I didn't know why I was telling her this. I barely knew her. But something about standing here, watching Sovereign Sun graze in the afternoon sun, made me want to be honest.

"I missed five years with my grandfather because I thought I was too important to take a weekend off. And now I'm here, trying to save his legacy, and I don't even know if I can."

Caitlin was quiet for a moment. Then she said, "You're here now. That counts for something."

"Does it?"

"It does to Hector. He won't admit it, but I can tell." She glanced at me. "And it counts to Sunrise. She wouldn't be here without you."

"She wouldn't be here without you."

"Team effort." She smiled. "Speaking of which—I believe you told me to ask you again on Monday. About dinner."

Wait. She remembered. My heart did something embarrassing.

"I did say that. Via text. I have receipts." I took a breath. "So... dinner? Tonight? Jake's making lasagna. He's actually a good cook, despite looking like a guy whose primary food group is protein powder."

She raised an eyebrow. "Did I say I'd come?"
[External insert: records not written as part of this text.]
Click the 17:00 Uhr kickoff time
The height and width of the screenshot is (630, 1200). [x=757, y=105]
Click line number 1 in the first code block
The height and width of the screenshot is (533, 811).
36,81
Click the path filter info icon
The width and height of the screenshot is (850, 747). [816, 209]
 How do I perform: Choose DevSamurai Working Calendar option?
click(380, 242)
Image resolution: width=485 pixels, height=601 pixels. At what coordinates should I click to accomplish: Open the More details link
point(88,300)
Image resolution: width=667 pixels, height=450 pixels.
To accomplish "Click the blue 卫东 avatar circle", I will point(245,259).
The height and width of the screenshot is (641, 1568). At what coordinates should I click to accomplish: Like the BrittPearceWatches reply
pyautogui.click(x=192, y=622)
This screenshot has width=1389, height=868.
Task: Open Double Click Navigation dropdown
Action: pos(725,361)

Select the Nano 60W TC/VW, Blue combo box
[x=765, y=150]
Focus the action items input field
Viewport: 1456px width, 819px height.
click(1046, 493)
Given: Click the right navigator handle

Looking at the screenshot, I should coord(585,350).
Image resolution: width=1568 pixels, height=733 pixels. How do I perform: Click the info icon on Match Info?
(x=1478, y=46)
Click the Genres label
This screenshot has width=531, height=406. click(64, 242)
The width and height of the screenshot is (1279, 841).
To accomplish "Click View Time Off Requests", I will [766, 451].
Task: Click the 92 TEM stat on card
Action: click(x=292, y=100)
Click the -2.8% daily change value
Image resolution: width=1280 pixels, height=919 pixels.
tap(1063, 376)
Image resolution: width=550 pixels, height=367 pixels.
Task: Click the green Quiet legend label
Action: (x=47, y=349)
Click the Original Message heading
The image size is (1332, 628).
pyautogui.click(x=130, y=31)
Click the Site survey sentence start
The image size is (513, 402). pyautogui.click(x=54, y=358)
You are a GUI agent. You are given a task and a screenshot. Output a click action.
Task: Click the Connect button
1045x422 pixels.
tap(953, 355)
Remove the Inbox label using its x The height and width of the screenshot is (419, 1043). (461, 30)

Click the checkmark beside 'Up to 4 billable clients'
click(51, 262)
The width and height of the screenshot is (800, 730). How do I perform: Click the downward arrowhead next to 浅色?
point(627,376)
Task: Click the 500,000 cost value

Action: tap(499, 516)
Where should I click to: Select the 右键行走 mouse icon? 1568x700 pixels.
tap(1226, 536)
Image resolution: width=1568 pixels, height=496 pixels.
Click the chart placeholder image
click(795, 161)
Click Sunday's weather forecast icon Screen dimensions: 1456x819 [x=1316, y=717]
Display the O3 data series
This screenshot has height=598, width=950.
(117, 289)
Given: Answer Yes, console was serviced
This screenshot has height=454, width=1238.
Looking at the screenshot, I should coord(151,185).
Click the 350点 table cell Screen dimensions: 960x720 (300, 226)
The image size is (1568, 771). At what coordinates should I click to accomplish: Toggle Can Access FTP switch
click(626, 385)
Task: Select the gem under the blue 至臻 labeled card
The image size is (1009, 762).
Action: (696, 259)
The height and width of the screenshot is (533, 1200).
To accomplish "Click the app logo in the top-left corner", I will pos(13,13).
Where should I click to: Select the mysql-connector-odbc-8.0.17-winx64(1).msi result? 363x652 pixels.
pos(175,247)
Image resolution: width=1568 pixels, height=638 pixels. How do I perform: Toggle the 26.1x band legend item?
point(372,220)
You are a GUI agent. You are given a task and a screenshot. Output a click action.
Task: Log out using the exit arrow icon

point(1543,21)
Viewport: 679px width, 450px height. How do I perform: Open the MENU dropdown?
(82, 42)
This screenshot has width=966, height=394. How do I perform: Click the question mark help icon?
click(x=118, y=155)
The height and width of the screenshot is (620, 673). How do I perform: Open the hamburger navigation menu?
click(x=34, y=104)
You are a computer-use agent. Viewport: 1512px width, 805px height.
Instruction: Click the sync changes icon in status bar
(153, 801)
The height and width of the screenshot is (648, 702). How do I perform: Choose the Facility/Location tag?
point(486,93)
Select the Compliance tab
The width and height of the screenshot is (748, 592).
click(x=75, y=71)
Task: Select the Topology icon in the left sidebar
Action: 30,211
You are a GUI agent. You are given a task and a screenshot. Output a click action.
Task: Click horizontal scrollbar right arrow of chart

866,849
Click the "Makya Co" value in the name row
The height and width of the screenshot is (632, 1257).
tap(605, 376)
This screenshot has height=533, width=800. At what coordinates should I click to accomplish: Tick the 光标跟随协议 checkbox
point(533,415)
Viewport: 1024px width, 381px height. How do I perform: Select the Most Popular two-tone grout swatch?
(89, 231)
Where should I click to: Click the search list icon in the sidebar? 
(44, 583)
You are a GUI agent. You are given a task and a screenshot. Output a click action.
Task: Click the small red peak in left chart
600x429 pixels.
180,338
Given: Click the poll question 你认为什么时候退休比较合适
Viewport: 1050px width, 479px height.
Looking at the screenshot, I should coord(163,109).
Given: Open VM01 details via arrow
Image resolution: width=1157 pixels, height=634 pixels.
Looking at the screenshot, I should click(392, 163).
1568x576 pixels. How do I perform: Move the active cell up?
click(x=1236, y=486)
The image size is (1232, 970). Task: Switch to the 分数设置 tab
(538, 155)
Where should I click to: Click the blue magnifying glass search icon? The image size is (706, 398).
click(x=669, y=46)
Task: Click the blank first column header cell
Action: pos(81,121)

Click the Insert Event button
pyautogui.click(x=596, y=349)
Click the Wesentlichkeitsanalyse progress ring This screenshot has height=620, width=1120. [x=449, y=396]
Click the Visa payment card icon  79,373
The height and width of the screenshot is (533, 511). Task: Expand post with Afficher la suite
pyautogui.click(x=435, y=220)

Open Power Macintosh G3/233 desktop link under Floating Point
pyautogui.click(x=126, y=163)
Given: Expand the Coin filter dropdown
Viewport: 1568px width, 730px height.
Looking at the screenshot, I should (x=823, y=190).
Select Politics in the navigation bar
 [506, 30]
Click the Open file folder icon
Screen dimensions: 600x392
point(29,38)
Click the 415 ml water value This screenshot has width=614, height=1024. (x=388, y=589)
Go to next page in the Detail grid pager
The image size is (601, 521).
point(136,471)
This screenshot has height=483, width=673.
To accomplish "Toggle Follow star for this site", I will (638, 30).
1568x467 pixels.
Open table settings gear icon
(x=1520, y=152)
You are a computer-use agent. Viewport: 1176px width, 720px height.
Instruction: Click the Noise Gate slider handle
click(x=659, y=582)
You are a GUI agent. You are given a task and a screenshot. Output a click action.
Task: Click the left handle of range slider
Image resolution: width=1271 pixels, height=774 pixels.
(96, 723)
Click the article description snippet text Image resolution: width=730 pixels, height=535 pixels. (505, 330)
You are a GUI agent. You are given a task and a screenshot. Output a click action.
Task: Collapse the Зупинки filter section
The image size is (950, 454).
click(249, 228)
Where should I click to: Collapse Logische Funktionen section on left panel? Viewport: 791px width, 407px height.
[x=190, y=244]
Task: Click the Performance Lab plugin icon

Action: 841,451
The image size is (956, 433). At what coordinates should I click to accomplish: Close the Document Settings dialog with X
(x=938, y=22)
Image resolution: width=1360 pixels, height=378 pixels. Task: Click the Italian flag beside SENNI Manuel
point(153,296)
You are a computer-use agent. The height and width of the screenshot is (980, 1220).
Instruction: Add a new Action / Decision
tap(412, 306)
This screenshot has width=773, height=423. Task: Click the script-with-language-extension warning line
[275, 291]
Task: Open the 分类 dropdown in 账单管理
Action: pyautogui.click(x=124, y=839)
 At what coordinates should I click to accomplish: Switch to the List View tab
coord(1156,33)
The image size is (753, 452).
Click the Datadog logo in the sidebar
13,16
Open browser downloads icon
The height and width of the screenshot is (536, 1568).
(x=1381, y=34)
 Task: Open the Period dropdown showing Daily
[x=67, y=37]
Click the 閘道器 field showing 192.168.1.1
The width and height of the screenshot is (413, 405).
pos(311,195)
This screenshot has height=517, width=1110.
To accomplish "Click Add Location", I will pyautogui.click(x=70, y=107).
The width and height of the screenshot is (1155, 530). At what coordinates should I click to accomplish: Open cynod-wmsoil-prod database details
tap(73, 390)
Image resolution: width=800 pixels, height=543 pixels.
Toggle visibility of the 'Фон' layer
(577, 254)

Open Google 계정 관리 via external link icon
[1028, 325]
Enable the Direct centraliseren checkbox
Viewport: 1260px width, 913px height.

"You said maybe. And that I should ask again on Monday. It's Monday. I'm asking."

She laughed. "Fine. Yes. Dinner sounds nice."

"Really?"

"Don't make me regret it."

"Well, I can't promise that. But I can promise lasagna. What time works?"

"Six-thirty?"

"Six-thirty it is."

Six-thirty found us around the big farmhouse table—me, Caitlin, Jake, and Tre. The lasagna was excellent. The wine was decent. And the conversation was easy in a way I hadn't expected.

Jake had grilled Caitlin about her practice, her background, how she'd ended up in California. She'd told them the short version—Cornell, small animal practice in Brooklyn, wanted something more, found Doc Peterson's listing online.

"You moved across the country for a job posting?" Tre asked, incredulous.

"I moved across the country for the right opportunity." Caitlin shrugged, but something flickered in her eyes—something she wasn't saying. "Sometimes you have to take a leap."

I wondered what she was running from. Or running toward. Or both.

"Says the woman who probably had a five-year plan at age twelve," Tre said.

"Seven-year plan, actually." She grinned. "I'm an overachiever."

"Speaking of leaps," Jake said, "you should have seen Blaine's face when he was telling us about the night of the foaling. I thought he was going to pass out just from the memory."